Bill Powers: Yeah. Cousin. I always say, "Uncle Freddy", but yeah the anecdotal evidence there is, it's amazing how people will listen to friends and relatives, but not seek out the people that work in the profession who will talk to you for free and really get the straight scoop. We'll tell you one way or the other. So the answer to your question in kind of a long, roundabout way is there are times, it depends on the type of citation.
Where really I do see it happen and where I do think it is appropriate is where people ... I call it the "Do the right thing effect" where they try to do the right thing. They've had a ticket or a series of tickets that they haven't taken care of. They start having this dance, this slow waltz with DMV with their license being suspended for longer, and longer, and longer and then maybe they get a little bit older. Maybe they have a job that says "Yeah, take care of these tickets. It actually, you would probably do better in life if you have an ability to drive around legally in North Carolina." And so they go to DMV and DMV says, "Yeah just pay off these tickets and we'll give you your license back."
And again there's no nefarious purpose, I don't think the DMV person necessarily understands what will happen when they do that. And so they, my clients are people who have tried to do the right thing. They pay off the tickets. Sometimes thousands of dollars because there's you know, North Caroline charges some pretty hefty Failure to Appear, late fees, court costs, fines. Court costs are unconscionably high in North Carolina, even for the most basic of citation. And they get their plastic license back; they take a picture of it. They post it online, "I finally have my license back". And then 10 days later they get a letter from DMV that says "Your license has been revoked" and those are instances definitely where we not often, it's not only some question about it's appropriate to go back in and say, "Hey listen, he appeared pro-se, he had been provided some bad information, or he or she had, and this was the consequence of that."
So there are times to open it up, but we see those ... I call them license reclamation projects where we're going back and trying to look globally at a person's license and their privilege to drive. You're seeing that more state-wide to where they're having, they're being the State of North Carolina in some jurisdictions, amnesty type of programs.

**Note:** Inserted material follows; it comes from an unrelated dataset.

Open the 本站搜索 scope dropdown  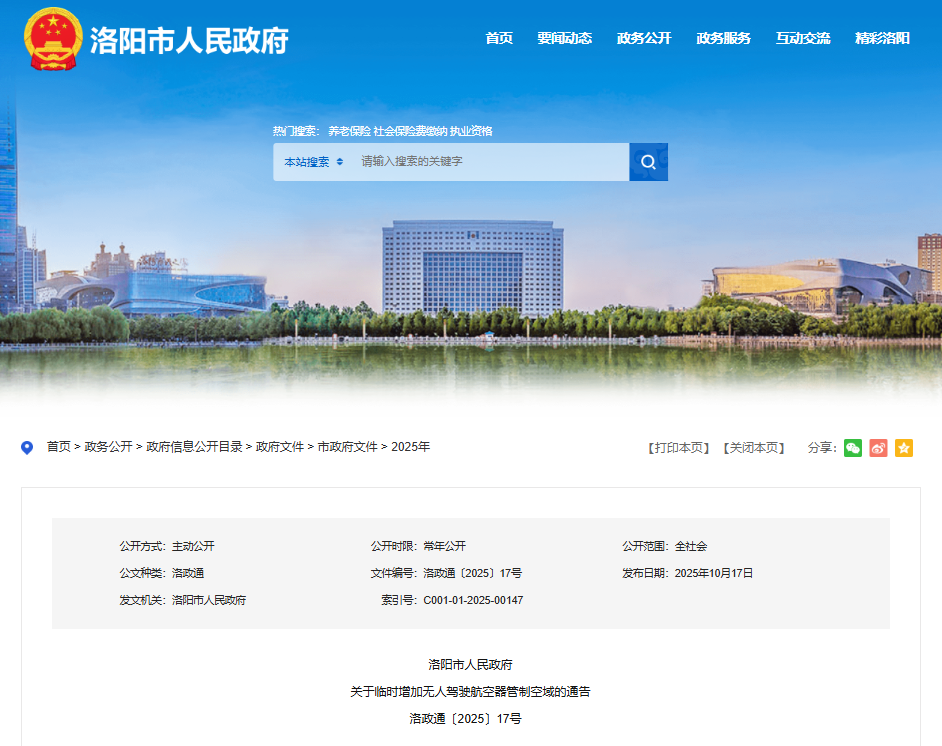pos(313,162)
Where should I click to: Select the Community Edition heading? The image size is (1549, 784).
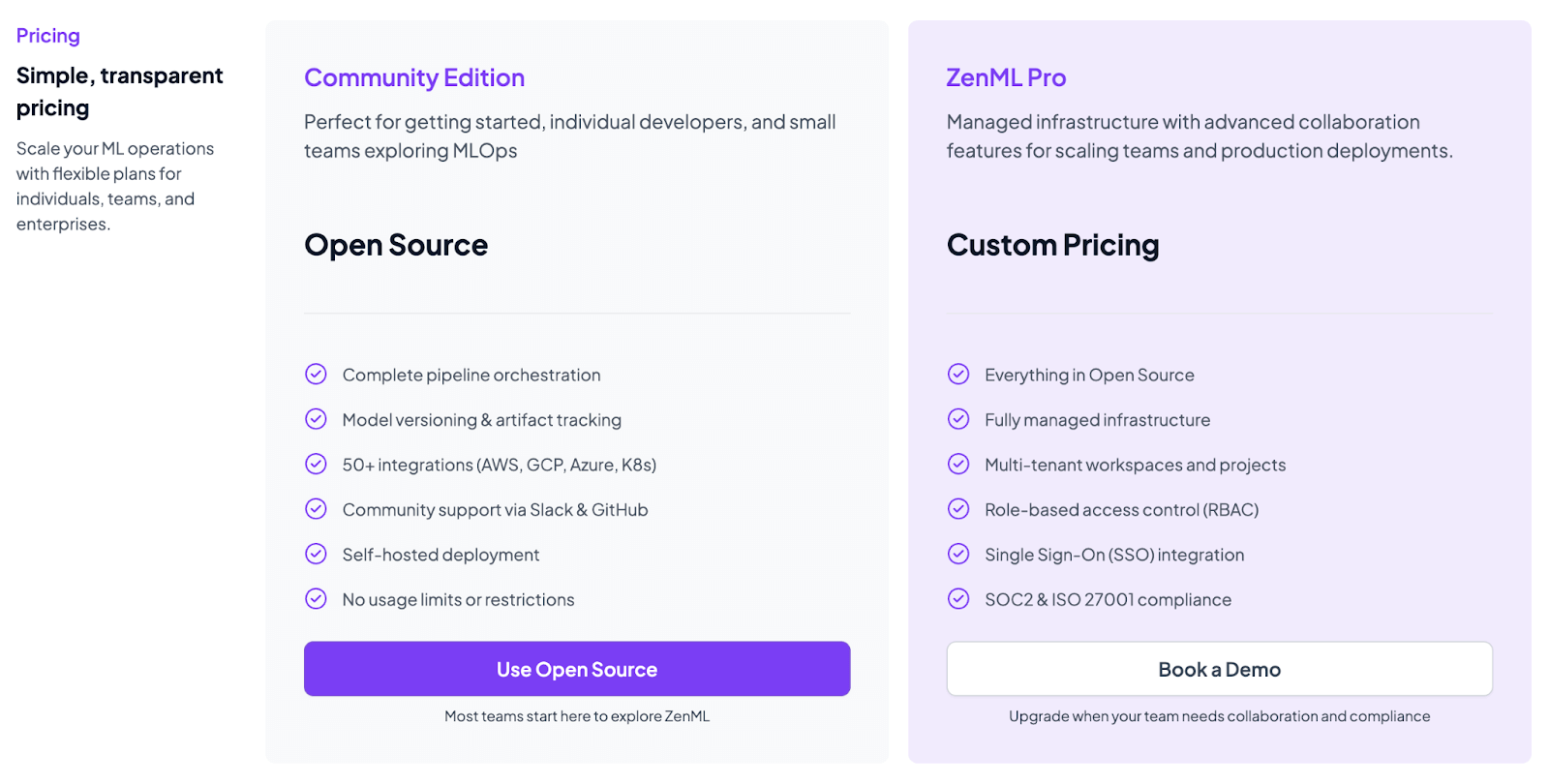414,77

I've heard of one called that or where if you come to them and, I don't know use the term cop to some tickets, not taking care of, they'll be able to dismiss some of them. I still would think it would be a better idea to have a lawyer involved in that process, but we're seeing now as a policy matter in North Carolina I think more of the intent either from Jones Street in Riley or the General Assembly or prosecutors as a whole of "Let's get people legal" as opposed to just suspension, after suspension, after suspension, after suspension, and then people still drive.
You can agree or disagree with that policy, but I have seen a major change from when I first got involved in the systems and now. That there seems to be more of an understanding of, "Hey, we're trying to get this person legal again."
Robert Ingalls: Gotcha and that kind of brings me to my next question that I think a lot of people have, if I end up getting myself into a position where I have accumulated so many points that I lose my license, is that something that an attorney may be able to help me out with in that moment?
Bill Powers: Sure, sure and more than one way. First, there's the citation itself. Of how to handle it and what the most appropriate disposition would be. But as a secondary part of this, and this is where people don't always understand that they're dealing with technically two separate entities. There's the court system and when you get pulled over all you see is the officer and the ticket and you're like the system, the man is trying to hold me down-
Robert Ingalls: Right.
Bill Powers: ... you know? But you're dealing with the court system on a citation, which it may be a criminal matter. A lot of people don't realize that tickets, some of them are criminal matters based on the severity of the offense. Probably the majority of them are infractions, where it is not a criminal matter, but you have to deal with the court, then you get to deal with this other entity, which is while related to the court is technically separate. It's DMV.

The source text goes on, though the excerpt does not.